## WHAT TO PRODUCE
Beginning at the line that contains "Task: Click the track progress bar", reproduce the entries below exactly, ending with the line that contains "Task: Click Logout in the navigation". Omit each picture.

## MATERIALS PROVIDED

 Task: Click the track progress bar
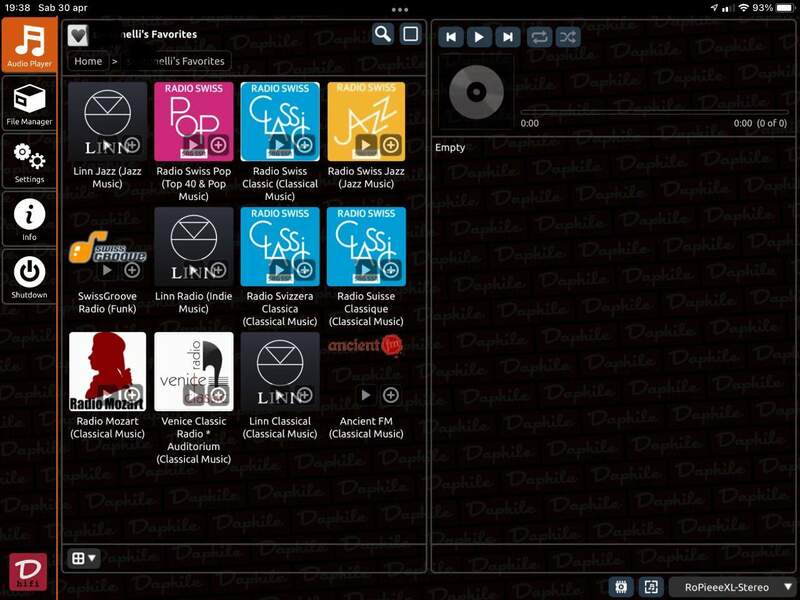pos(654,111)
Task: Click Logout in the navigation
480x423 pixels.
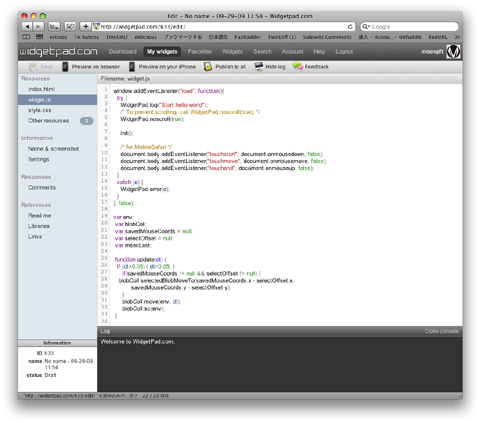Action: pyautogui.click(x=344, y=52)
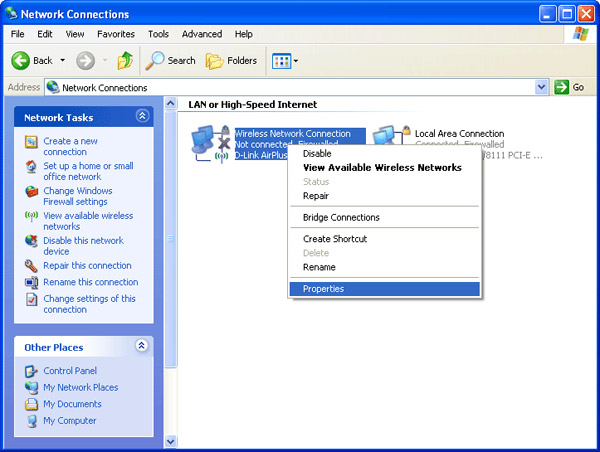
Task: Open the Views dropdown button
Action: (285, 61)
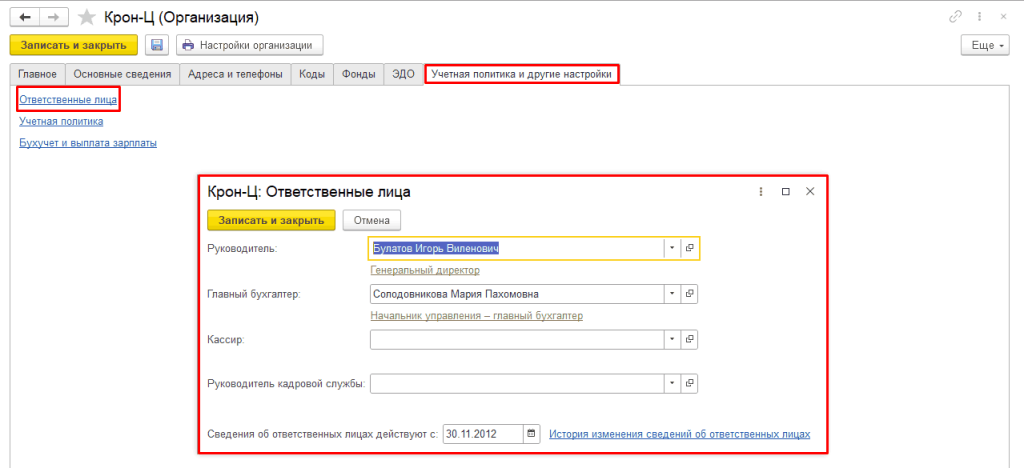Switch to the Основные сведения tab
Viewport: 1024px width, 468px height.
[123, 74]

==

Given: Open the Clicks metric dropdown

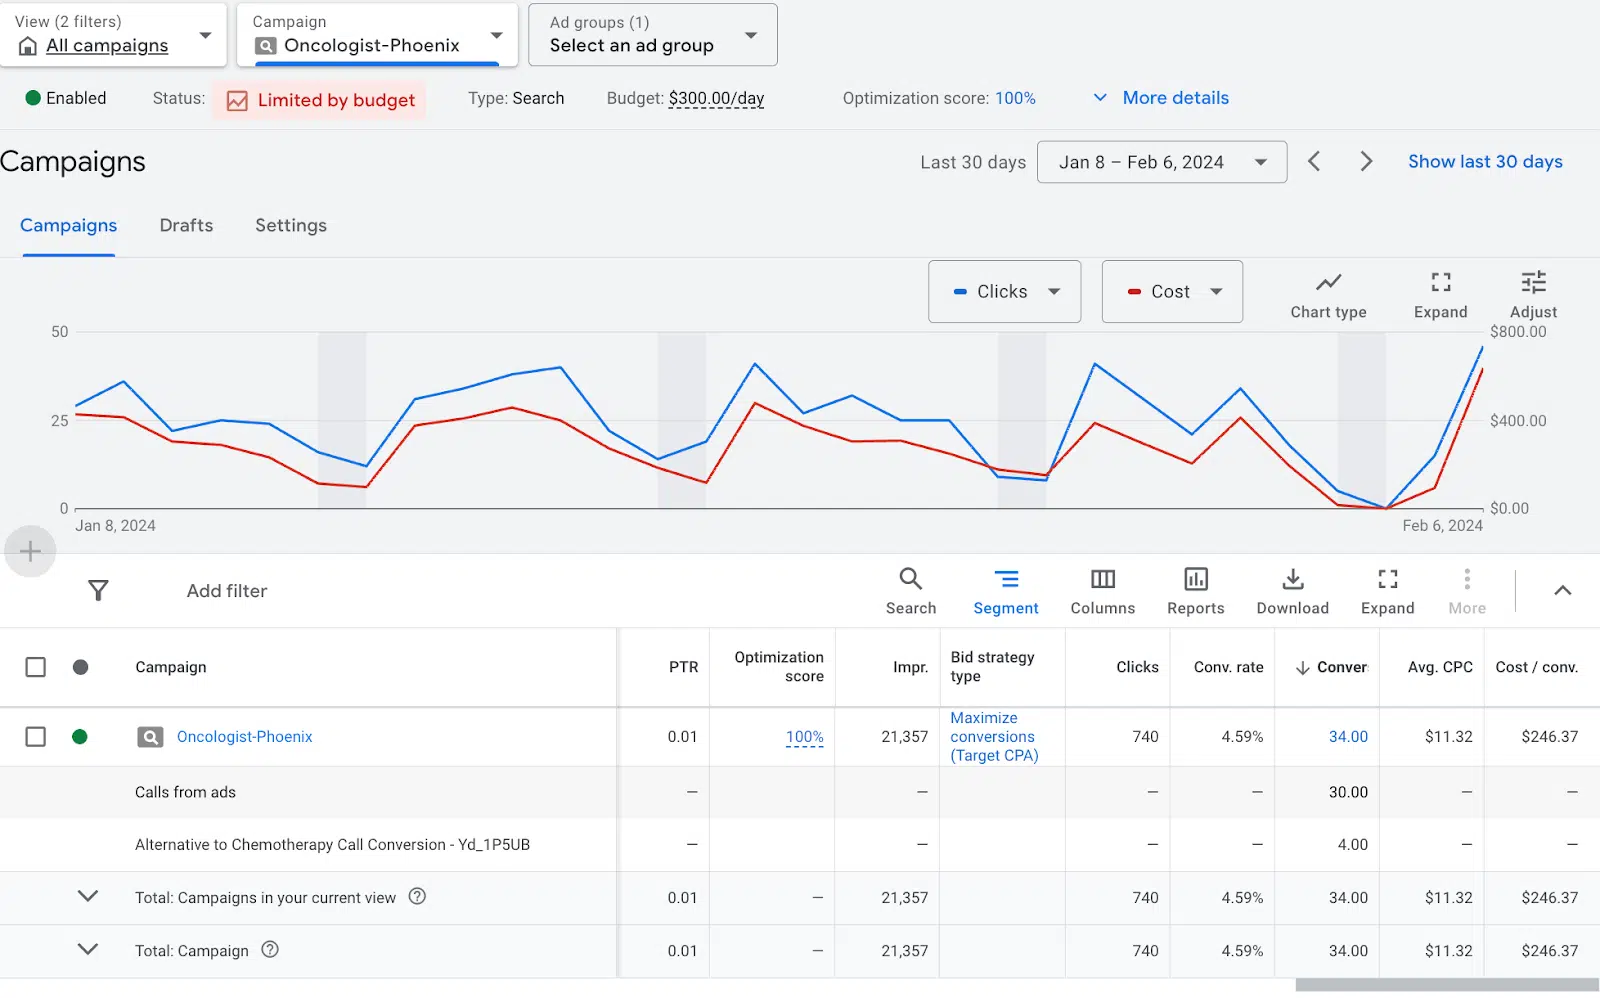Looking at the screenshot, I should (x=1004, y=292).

* * *

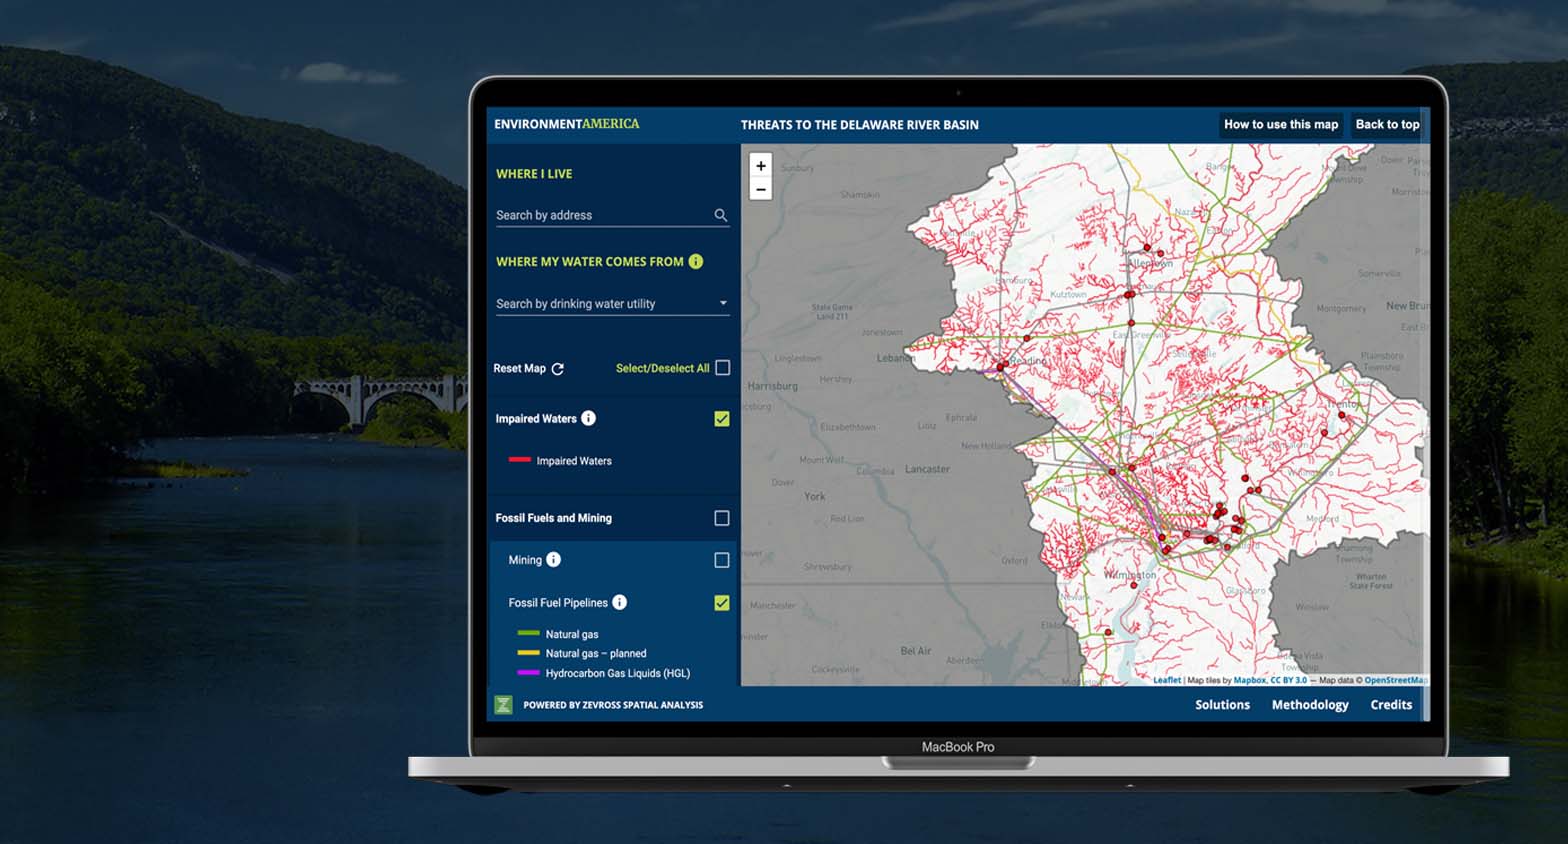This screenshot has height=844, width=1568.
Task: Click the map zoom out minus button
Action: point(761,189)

## TASK RESPONSE
 Task: Click the track progress bar
pos(654,111)
Task: Click Logout in the navigation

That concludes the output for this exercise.